October 8, 2019
Tina Tootle featured in Biochemistry and Molecular Biophysics Seminar Oct. 9
Tina Tootle, professor of anatomy and cell biology in the Carver College of Medicine at the University of Iowa, is the featured speaker for Biochemistry and Molecular Biophysics Seminar on Wednesday, Oct. 9. She will present "Prostaglandins: master regulators of actin in the cytoplasm and the nucleus" at 4 p.m. in 120 Ackert Hall.

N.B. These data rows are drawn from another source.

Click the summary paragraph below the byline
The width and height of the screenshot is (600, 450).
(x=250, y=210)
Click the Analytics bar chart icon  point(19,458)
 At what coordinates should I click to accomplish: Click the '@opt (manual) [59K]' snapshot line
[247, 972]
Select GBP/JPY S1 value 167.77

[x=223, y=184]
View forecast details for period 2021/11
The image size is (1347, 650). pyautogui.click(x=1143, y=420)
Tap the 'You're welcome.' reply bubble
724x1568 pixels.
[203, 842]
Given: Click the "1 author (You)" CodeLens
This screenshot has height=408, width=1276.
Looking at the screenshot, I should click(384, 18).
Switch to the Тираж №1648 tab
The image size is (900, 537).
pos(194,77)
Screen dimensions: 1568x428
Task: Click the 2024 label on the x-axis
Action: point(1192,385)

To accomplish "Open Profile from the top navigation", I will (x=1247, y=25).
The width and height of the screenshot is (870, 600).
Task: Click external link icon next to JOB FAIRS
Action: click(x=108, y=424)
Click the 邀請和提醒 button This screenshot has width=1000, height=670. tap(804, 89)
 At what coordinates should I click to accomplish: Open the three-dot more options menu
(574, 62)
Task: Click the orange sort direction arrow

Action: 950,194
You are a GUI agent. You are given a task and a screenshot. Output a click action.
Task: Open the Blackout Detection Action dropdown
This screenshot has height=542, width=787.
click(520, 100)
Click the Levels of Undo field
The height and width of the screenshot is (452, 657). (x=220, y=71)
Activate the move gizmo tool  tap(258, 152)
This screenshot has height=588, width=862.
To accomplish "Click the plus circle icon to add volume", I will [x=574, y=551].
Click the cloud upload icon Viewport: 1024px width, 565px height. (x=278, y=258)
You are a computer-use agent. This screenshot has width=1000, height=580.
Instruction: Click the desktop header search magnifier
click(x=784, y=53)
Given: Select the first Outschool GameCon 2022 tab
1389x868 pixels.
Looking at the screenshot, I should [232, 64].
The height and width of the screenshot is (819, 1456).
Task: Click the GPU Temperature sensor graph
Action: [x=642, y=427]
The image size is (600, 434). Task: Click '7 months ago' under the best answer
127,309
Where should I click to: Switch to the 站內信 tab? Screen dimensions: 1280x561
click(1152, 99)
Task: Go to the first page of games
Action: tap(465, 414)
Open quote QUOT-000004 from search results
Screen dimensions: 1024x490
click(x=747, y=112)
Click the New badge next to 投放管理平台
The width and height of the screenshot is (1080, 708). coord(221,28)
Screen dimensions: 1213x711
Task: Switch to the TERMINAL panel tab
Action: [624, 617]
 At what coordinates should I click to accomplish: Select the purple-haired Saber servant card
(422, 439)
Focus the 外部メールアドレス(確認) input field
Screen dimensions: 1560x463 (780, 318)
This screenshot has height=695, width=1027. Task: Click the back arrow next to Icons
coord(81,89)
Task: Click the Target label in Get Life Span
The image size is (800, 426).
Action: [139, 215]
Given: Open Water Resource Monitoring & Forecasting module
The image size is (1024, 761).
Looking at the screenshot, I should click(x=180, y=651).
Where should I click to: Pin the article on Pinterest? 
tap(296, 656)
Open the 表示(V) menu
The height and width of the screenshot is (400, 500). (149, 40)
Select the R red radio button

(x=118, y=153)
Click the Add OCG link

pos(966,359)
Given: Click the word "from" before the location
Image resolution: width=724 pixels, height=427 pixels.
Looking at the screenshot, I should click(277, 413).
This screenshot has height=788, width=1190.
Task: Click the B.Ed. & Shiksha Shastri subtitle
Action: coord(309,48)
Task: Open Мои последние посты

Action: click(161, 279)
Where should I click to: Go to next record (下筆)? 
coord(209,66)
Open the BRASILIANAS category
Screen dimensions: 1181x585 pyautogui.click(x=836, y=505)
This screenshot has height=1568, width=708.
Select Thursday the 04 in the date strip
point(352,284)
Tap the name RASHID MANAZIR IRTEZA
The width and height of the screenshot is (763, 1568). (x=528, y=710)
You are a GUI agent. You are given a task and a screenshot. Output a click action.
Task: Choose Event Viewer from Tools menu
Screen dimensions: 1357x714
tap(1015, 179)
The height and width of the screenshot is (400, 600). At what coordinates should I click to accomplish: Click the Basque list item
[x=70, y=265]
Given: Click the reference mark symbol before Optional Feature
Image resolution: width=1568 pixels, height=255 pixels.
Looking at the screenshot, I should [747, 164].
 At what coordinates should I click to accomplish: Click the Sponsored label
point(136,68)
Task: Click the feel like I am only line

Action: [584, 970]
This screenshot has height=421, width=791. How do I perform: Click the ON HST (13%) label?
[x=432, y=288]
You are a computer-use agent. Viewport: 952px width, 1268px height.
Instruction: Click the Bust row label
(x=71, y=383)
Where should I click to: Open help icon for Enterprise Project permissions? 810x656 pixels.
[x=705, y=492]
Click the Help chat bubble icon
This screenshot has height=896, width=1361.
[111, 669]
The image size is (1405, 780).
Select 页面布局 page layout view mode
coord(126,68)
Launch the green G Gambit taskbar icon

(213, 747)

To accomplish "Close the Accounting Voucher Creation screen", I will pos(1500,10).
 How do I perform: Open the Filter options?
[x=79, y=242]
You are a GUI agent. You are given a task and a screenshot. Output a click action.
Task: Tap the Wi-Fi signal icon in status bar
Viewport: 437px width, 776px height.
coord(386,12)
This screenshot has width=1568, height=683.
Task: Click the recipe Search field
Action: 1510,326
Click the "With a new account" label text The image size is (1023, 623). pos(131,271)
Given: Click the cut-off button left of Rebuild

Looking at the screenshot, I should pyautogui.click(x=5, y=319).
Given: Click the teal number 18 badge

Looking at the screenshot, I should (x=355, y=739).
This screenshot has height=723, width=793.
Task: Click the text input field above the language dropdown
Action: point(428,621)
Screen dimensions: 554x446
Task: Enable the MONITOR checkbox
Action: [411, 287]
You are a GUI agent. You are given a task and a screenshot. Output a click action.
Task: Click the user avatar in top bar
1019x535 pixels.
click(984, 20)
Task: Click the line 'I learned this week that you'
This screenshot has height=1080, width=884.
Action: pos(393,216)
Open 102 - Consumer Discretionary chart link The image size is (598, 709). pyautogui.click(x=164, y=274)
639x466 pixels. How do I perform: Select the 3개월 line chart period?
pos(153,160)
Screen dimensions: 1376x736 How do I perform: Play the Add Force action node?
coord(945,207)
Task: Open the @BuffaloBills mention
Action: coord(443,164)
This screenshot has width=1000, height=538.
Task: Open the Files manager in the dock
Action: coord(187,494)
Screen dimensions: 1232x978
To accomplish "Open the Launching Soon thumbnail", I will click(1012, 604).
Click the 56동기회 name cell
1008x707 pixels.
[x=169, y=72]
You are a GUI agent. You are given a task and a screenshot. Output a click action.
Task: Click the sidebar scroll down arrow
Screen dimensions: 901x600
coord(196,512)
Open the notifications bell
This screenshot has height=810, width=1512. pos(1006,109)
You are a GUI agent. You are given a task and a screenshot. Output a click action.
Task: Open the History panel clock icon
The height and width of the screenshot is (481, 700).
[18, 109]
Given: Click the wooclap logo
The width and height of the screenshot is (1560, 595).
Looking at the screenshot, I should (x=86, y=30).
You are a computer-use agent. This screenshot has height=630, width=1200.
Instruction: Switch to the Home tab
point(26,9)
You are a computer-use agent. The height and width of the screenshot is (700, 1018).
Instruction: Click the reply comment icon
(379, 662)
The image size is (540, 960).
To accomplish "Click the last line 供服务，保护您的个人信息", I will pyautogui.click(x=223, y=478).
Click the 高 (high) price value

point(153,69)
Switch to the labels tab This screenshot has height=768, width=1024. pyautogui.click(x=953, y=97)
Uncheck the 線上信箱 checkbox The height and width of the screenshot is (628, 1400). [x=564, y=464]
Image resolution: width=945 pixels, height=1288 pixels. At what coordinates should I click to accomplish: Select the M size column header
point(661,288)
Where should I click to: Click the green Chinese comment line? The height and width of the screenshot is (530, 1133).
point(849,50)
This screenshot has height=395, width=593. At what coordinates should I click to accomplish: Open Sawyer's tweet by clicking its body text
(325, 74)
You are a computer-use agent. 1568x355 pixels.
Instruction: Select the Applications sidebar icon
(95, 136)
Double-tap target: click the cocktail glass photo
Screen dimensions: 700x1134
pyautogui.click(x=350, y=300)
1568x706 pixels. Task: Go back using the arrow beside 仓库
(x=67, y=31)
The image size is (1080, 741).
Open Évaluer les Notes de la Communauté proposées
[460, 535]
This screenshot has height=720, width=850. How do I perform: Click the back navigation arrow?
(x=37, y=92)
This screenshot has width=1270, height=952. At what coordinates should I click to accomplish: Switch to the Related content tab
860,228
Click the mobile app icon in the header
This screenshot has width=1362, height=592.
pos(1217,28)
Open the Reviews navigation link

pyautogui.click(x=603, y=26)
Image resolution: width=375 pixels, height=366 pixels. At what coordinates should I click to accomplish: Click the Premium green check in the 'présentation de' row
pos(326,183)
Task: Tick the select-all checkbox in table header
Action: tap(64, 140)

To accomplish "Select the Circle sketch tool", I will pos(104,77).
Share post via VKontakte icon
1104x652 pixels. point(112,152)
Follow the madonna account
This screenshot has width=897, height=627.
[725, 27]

Presentation: Prostaglandins (PGs), lipid signals produced downstream of cyclooxygenase enzymes, have numerous physiological and pathological functions, including pain and inflammation, reproduction, heart health and disease, and cancer development and progression. One means by which PGs act is through regulating the actin cytoskeleton. However, the means by which PGs control actin remain largely unknown. To address this knowledge gap, we utilize the robust genetic system of Drosophila and the well-characterized process of oogenesis. Loss of the Drosophila COX-like enzyme, Pxt, results in severe defects in actin remodeling necessary for follicle morphogenesis and ultimately results in sterility. Through pharmaco-genetic studies, we uncovered Fascin, an actin-bundling protein, as a new downstream effector of PGs. Not only do PGs regulate Fascin’s canonical activity, but also its new roles within the LINC Complex and in the nucleus. Additionally, PGs and Fascin also regulate nuclear actin to control nucleolar morphology. Thus, Drosophila oogenesis has revealed new targets and functions of PGs that are conserved across organisms. Indeed, PGs, Fascin, nuclear actin, and the nucleolus are all implicated in promoting cancer development and progression.